((

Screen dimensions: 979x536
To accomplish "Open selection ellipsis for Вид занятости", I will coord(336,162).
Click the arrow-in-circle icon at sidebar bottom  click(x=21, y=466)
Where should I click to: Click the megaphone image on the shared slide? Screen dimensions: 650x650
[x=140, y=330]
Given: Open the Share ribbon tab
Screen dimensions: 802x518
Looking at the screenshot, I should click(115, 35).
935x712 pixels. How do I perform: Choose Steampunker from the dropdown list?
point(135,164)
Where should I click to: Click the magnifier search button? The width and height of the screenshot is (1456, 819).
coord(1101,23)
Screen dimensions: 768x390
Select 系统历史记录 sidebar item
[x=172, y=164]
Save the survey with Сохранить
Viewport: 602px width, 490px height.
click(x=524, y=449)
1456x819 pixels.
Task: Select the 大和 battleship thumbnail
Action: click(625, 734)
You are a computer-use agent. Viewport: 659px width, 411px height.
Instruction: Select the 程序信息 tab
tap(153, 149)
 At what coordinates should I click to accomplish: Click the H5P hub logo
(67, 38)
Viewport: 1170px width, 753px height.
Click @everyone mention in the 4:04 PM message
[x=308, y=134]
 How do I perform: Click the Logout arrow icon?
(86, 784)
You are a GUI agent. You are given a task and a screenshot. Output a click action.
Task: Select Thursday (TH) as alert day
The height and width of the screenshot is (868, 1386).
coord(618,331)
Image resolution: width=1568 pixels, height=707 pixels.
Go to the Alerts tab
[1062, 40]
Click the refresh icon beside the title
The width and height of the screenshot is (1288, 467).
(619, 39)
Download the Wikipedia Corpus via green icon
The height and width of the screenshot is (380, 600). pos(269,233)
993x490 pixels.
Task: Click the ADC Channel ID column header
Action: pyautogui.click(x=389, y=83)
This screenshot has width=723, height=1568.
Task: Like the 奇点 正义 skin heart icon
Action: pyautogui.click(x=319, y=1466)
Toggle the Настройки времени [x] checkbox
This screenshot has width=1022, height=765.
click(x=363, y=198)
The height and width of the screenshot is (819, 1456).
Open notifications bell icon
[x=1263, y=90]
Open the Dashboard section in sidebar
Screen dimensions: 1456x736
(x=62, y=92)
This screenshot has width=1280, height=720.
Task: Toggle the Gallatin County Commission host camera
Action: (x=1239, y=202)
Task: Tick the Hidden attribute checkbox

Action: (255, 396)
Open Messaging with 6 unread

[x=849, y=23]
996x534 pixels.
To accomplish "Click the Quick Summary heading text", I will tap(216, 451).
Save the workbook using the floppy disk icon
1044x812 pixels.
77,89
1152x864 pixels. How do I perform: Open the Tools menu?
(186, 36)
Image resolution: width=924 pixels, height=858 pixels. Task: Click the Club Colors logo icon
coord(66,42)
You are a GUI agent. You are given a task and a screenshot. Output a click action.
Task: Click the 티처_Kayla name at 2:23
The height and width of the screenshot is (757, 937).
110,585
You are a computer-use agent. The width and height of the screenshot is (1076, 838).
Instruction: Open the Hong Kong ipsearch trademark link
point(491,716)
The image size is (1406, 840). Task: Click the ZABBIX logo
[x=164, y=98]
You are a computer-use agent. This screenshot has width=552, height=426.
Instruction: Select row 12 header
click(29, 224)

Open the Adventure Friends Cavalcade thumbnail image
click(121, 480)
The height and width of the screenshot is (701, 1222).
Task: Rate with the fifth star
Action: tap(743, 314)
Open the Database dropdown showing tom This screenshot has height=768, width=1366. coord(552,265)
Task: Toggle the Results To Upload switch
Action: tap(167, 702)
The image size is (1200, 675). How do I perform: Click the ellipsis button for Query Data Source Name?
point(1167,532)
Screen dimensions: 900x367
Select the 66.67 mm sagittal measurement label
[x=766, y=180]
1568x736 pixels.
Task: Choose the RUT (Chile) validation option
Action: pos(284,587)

))

__Problem statement__: Print the complete listing again, exactly as it stands.

__Exercise response__:
Screen dimensions: 979x536
To accomplish "Open selection ellipsis for Вид занятости", I will coord(336,162).
Click the arrow-in-circle icon at sidebar bottom  click(x=21, y=466)
Where should I click to: Click the megaphone image on the shared slide? Screen dimensions: 650x650
[x=140, y=330]
Given: Open the Share ribbon tab
Screen dimensions: 802x518
Looking at the screenshot, I should click(115, 35).
935x712 pixels. How do I perform: Choose Steampunker from the dropdown list?
point(135,164)
Where should I click to: Click the magnifier search button? The width and height of the screenshot is (1456, 819).
coord(1101,23)
Screen dimensions: 768x390
Select 系统历史记录 sidebar item
[x=172, y=164]
Save the survey with Сохранить
Viewport: 602px width, 490px height.
click(x=524, y=449)
1456x819 pixels.
Task: Select the 大和 battleship thumbnail
Action: click(625, 734)
You are a computer-use agent. Viewport: 659px width, 411px height.
Instruction: Select the 程序信息 tab
tap(153, 149)
 At what coordinates should I click to accomplish: Click the H5P hub logo
(67, 38)
Viewport: 1170px width, 753px height.
Click @everyone mention in the 4:04 PM message
[x=308, y=134]
 How do I perform: Click the Logout arrow icon?
(86, 784)
You are a GUI agent. You are given a task and a screenshot. Output a click action.
Task: Select Thursday (TH) as alert day
The height and width of the screenshot is (868, 1386).
coord(618,331)
Image resolution: width=1568 pixels, height=707 pixels.
Go to the Alerts tab
[1062, 40]
Click the refresh icon beside the title
The width and height of the screenshot is (1288, 467).
(619, 39)
Download the Wikipedia Corpus via green icon
The height and width of the screenshot is (380, 600). pos(269,233)
993x490 pixels.
Task: Click the ADC Channel ID column header
Action: pyautogui.click(x=389, y=83)
This screenshot has width=723, height=1568.
Task: Like the 奇点 正义 skin heart icon
Action: pyautogui.click(x=319, y=1466)
Toggle the Настройки времени [x] checkbox
This screenshot has width=1022, height=765.
click(x=363, y=198)
The height and width of the screenshot is (819, 1456).
Open notifications bell icon
[x=1263, y=90]
Open the Dashboard section in sidebar
Screen dimensions: 1456x736
(x=62, y=92)
This screenshot has width=1280, height=720.
Task: Toggle the Gallatin County Commission host camera
Action: (x=1239, y=202)
Task: Tick the Hidden attribute checkbox

Action: (255, 396)
Open Messaging with 6 unread

[x=849, y=23]
996x534 pixels.
To accomplish "Click the Quick Summary heading text", I will tap(216, 451).
Save the workbook using the floppy disk icon
1044x812 pixels.
77,89
1152x864 pixels. How do I perform: Open the Tools menu?
(186, 36)
Image resolution: width=924 pixels, height=858 pixels. Task: Click the Club Colors logo icon
coord(66,42)
You are a GUI agent. You are given a task and a screenshot. Output a click action.
Task: Click the 티처_Kayla name at 2:23
The height and width of the screenshot is (757, 937).
110,585
You are a computer-use agent. The width and height of the screenshot is (1076, 838).
Instruction: Open the Hong Kong ipsearch trademark link
point(491,716)
The image size is (1406, 840). Task: Click the ZABBIX logo
[x=164, y=98]
You are a computer-use agent. This screenshot has width=552, height=426.
Instruction: Select row 12 header
click(29, 224)

Open the Adventure Friends Cavalcade thumbnail image
click(121, 480)
The height and width of the screenshot is (701, 1222).
Task: Rate with the fifth star
Action: tap(743, 314)
Open the Database dropdown showing tom This screenshot has height=768, width=1366. coord(552,265)
Task: Toggle the Results To Upload switch
Action: tap(167, 702)
The image size is (1200, 675). How do I perform: Click the ellipsis button for Query Data Source Name?
point(1167,532)
Screen dimensions: 900x367
Select the 66.67 mm sagittal measurement label
[x=766, y=180]
1568x736 pixels.
Task: Choose the RUT (Chile) validation option
Action: pos(284,587)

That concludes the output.